◆ DOCUMENT SECTION ◆

Interact with Apache Iceberg tables using Amazon Athena and cross account fine-grained permissions using AWS Lake Formation

We recently announced support for AWS Lake Formation fine-grained access control policies in Amazon Athena queries for data stored in any supported file format using table formats such as Apache Iceberg, Apache Hudi and Apache Hive. AWS Lake Formation allows you to define and enforce database, table, and column-level access policies to query Iceberg tables stored in Amazon S3. Lake Formation provides an authorization and governance layer on data stored in Amazon S3. This capability requires that you upgrade to Athena engine version 3.

Large organizations often have lines of businesses (LoBs) that operate with autonomy in managing their business data. It makes sharing data across LoBs non-trivial. These organizations have adopted a federated model, with each LoB having the autonomy to make decisions on their data. They use the publisher/consumer model with a centralized governance layer that is used to enforce access controls. If you are interested in learning more about data mesh architecture, visit Design a data mesh architecture using AWS Lake Formation and AWS Glue. With Athena engine version 3, customers can use the same fine-grained controls for open data frameworks such as Apache Iceberg, Apache Hudi, and Apache Hive.

In this post, we deep dive into a use-case where you have a producer/consumer model with data sharing enabled to give restricted access to an Apache Iceberg table that the consumer can query. We’ll discuss column filtering to restrict certain rows, filtering to restrict column level access, schema evolution, and time travel.

Solution overview

To illustrate the functionality of fine-grained permissions for Apache Iceberg tables with Athena and Lake Formation, we set up the following components:

In the producer account:
- An AWS Glue Data Catalog to register the schema of a table in Apache Iceberg format
- Lake Formation to provide fine-grained access to the consumer account
- Athena to verify data from the producer account
In the consumer account:
- AWS Resource Access Manager (AWS RAM) to create a handshake between the producer Data Catalog and consumer
- Lake Formation to provide fine-grained access to the consumer account
- Athena to verify data from producer account

The following diagram illustrates the architecture.

◆ SHORT TASK 1 ◆
In the Iceberg and Lake Formation post, which Athena engine version is required for this capability?

◆ EXTRACTED RECORDS ◆
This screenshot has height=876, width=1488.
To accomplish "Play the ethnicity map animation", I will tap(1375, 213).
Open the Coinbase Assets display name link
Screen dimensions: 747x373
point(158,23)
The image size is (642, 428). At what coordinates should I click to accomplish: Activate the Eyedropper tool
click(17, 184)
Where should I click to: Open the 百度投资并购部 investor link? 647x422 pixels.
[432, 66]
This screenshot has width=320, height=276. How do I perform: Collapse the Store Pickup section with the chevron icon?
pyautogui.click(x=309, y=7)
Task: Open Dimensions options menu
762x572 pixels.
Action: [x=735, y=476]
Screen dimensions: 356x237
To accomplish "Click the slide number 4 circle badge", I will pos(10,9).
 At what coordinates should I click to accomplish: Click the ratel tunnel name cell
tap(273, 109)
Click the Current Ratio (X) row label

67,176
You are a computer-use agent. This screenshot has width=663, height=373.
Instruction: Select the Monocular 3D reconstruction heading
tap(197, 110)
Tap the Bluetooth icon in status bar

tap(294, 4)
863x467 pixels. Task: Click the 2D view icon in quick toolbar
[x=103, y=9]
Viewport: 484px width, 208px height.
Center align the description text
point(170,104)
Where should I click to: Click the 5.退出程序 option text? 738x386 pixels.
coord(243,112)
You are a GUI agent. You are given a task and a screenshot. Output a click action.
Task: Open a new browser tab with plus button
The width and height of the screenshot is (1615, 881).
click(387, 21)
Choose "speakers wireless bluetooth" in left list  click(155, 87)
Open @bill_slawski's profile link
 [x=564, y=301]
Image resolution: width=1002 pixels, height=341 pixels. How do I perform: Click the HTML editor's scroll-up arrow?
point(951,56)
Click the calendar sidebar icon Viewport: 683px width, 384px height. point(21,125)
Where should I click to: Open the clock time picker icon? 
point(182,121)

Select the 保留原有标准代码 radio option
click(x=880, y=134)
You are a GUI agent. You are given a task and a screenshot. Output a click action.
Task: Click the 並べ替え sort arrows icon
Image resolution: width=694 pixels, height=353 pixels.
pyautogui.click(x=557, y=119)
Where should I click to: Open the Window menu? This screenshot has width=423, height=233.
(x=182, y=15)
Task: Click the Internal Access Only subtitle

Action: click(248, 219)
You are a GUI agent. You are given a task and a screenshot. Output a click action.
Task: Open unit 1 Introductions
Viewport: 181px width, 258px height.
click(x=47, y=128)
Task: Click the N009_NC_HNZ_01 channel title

◆ SHORT TASK 2 ◆
Rewrite the stretch of rows from the first row through the row containing "Click the calendar", substituting "Display size" for "Screen dimensions" and leaving everything else unchanged.

◆ FULL RESPONSE 1 ◆
Athena engine version 3.

◆ FULL RESPONSE 2 ◆
This screenshot has height=876, width=1488.
To accomplish "Play the ethnicity map animation", I will tap(1375, 213).
Open the Coinbase Assets display name link
Display size: 747x373
point(158,23)
The image size is (642, 428). At what coordinates should I click to accomplish: Activate the Eyedropper tool
click(17, 184)
Where should I click to: Open the 百度投资并购部 investor link? 647x422 pixels.
[432, 66]
This screenshot has width=320, height=276. How do I perform: Collapse the Store Pickup section with the chevron icon?
pyautogui.click(x=309, y=7)
Task: Open Dimensions options menu
762x572 pixels.
Action: [x=735, y=476]
Display size: 356x237
To accomplish "Click the slide number 4 circle badge", I will pos(10,9).
 At what coordinates should I click to accomplish: Click the ratel tunnel name cell
tap(273, 109)
Click the Current Ratio (X) row label

67,176
You are a computer-use agent. This screenshot has width=663, height=373.
Instruction: Select the Monocular 3D reconstruction heading
tap(197, 110)
Tap the Bluetooth icon in status bar

tap(294, 4)
863x467 pixels. Task: Click the 2D view icon in quick toolbar
[x=103, y=9]
Viewport: 484px width, 208px height.
Center align the description text
point(170,104)
Where should I click to: Click the 5.退出程序 option text? 738x386 pixels.
coord(243,112)
You are a GUI agent. You are given a task and a screenshot. Output a click action.
Task: Open a new browser tab with plus button
The width and height of the screenshot is (1615, 881).
click(387, 21)
Choose "speakers wireless bluetooth" in left list  click(155, 87)
Open @bill_slawski's profile link
 [x=564, y=301]
Image resolution: width=1002 pixels, height=341 pixels. How do I perform: Click the HTML editor's scroll-up arrow?
point(951,56)
Click the calendar sidebar icon Viewport: 683px width, 384px height. point(21,125)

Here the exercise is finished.